The expected output is the complete data, reproduced exactly.
--- SOURCE DATA ---
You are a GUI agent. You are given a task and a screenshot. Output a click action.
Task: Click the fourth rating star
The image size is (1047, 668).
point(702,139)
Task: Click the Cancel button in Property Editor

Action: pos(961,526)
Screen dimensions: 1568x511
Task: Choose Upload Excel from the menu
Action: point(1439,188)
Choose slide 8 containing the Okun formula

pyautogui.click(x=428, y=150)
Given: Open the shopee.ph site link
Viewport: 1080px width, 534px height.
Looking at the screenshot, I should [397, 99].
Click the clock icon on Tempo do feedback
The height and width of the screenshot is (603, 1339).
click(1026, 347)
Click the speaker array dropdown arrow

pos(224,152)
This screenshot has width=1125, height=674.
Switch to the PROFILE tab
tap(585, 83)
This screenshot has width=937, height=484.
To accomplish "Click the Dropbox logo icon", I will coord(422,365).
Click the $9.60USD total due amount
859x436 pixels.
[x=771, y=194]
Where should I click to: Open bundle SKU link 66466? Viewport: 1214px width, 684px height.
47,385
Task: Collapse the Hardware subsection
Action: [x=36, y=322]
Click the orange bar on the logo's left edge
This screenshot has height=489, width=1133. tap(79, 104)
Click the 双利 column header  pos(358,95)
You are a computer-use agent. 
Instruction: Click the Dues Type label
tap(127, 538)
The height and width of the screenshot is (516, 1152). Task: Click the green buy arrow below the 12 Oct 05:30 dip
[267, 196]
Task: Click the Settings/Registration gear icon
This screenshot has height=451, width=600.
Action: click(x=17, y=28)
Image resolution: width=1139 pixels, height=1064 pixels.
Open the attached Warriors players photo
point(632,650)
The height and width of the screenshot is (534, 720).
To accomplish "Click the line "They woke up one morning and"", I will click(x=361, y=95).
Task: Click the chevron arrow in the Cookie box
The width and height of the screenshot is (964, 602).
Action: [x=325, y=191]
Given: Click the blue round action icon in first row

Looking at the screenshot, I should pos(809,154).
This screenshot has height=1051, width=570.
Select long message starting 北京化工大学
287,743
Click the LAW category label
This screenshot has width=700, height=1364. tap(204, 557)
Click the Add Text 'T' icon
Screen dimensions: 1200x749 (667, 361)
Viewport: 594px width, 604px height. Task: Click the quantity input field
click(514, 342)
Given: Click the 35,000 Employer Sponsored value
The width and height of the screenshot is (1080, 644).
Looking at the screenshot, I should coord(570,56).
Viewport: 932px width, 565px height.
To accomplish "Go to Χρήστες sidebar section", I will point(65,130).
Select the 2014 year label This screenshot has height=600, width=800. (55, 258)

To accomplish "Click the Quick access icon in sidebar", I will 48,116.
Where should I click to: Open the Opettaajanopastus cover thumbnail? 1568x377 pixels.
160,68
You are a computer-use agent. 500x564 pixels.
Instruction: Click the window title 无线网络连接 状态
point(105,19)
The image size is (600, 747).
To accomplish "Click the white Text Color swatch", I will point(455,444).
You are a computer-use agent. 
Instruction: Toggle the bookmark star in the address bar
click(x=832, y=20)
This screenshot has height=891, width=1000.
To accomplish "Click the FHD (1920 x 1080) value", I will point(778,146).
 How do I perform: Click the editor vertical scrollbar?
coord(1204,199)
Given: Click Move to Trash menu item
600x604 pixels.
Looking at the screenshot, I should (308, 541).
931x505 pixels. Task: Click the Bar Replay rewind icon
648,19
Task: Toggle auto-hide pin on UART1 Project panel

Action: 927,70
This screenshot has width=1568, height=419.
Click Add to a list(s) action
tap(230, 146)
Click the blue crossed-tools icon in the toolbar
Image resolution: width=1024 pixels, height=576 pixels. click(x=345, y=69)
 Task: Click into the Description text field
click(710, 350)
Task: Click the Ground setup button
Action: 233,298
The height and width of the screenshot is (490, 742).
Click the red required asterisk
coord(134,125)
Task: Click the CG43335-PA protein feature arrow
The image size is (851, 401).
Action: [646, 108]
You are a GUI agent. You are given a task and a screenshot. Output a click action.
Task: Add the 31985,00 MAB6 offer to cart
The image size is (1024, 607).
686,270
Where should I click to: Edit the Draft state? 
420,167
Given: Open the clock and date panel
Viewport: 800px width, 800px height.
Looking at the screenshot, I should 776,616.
---
### [OUTPUT BELOW]
You are a GUI agent. You are given a task and a screenshot. Output a click action.
Task: Click the fourth rating star
The image size is (1047, 668).
point(702,139)
Task: Click the Cancel button in Property Editor

Action: pos(961,526)
Screen dimensions: 1568x511
Task: Choose Upload Excel from the menu
Action: point(1439,188)
Choose slide 8 containing the Okun formula

pyautogui.click(x=428, y=150)
Given: Open the shopee.ph site link
Viewport: 1080px width, 534px height.
Looking at the screenshot, I should [397, 99].
Click the clock icon on Tempo do feedback
The height and width of the screenshot is (603, 1339).
click(1026, 347)
Click the speaker array dropdown arrow

pos(224,152)
This screenshot has width=1125, height=674.
Switch to the PROFILE tab
tap(585, 83)
This screenshot has width=937, height=484.
To accomplish "Click the Dropbox logo icon", I will coord(422,365).
Click the $9.60USD total due amount
859x436 pixels.
[x=771, y=194]
Where should I click to: Open bundle SKU link 66466? Viewport: 1214px width, 684px height.
47,385
Task: Collapse the Hardware subsection
Action: [x=36, y=322]
Click the orange bar on the logo's left edge
This screenshot has height=489, width=1133. tap(79, 104)
Click the 双利 column header  pos(358,95)
You are a computer-use agent. 
Instruction: Click the Dues Type label
tap(127, 538)
The height and width of the screenshot is (516, 1152). Task: Click the green buy arrow below the 12 Oct 05:30 dip
[267, 196]
Task: Click the Settings/Registration gear icon
This screenshot has height=451, width=600.
Action: click(x=17, y=28)
Image resolution: width=1139 pixels, height=1064 pixels.
Open the attached Warriors players photo
point(632,650)
The height and width of the screenshot is (534, 720).
To accomplish "Click the line "They woke up one morning and"", I will click(x=361, y=95).
Task: Click the chevron arrow in the Cookie box
The width and height of the screenshot is (964, 602).
Action: [x=325, y=191]
Given: Click the blue round action icon in first row

Looking at the screenshot, I should pos(809,154).
This screenshot has height=1051, width=570.
Select long message starting 北京化工大学
287,743
Click the LAW category label
This screenshot has width=700, height=1364. tap(204, 557)
Click the Add Text 'T' icon
Screen dimensions: 1200x749 (667, 361)
Viewport: 594px width, 604px height. Task: Click the quantity input field
click(514, 342)
Given: Click the 35,000 Employer Sponsored value
The width and height of the screenshot is (1080, 644).
Looking at the screenshot, I should coord(570,56).
Viewport: 932px width, 565px height.
To accomplish "Go to Χρήστες sidebar section", I will point(65,130).
Select the 2014 year label This screenshot has height=600, width=800. (55, 258)

To accomplish "Click the Quick access icon in sidebar", I will 48,116.
Where should I click to: Open the Opettaajanopastus cover thumbnail? 1568x377 pixels.
160,68
You are a computer-use agent. 500x564 pixels.
Instruction: Click the window title 无线网络连接 状态
point(105,19)
The image size is (600, 747).
To accomplish "Click the white Text Color swatch", I will point(455,444).
You are a computer-use agent. 
Instruction: Toggle the bookmark star in the address bar
click(x=832, y=20)
This screenshot has height=891, width=1000.
To accomplish "Click the FHD (1920 x 1080) value", I will point(778,146).
 How do I perform: Click the editor vertical scrollbar?
coord(1204,199)
Given: Click Move to Trash menu item
600x604 pixels.
Looking at the screenshot, I should (308, 541).
931x505 pixels. Task: Click the Bar Replay rewind icon
648,19
Task: Toggle auto-hide pin on UART1 Project panel

Action: 927,70
This screenshot has width=1568, height=419.
Click Add to a list(s) action
tap(230, 146)
Click the blue crossed-tools icon in the toolbar
Image resolution: width=1024 pixels, height=576 pixels. click(x=345, y=69)
 Task: Click into the Description text field
click(710, 350)
Task: Click the Ground setup button
Action: 233,298
The height and width of the screenshot is (490, 742).
Click the red required asterisk
coord(134,125)
Task: Click the CG43335-PA protein feature arrow
The image size is (851, 401).
Action: [646, 108]
You are a GUI agent. You are given a task and a screenshot. Output a click action.
Task: Add the 31985,00 MAB6 offer to cart
The image size is (1024, 607).
686,270
Where should I click to: Edit the Draft state? 
420,167
Given: Open the clock and date panel
Viewport: 800px width, 800px height.
Looking at the screenshot, I should 776,616.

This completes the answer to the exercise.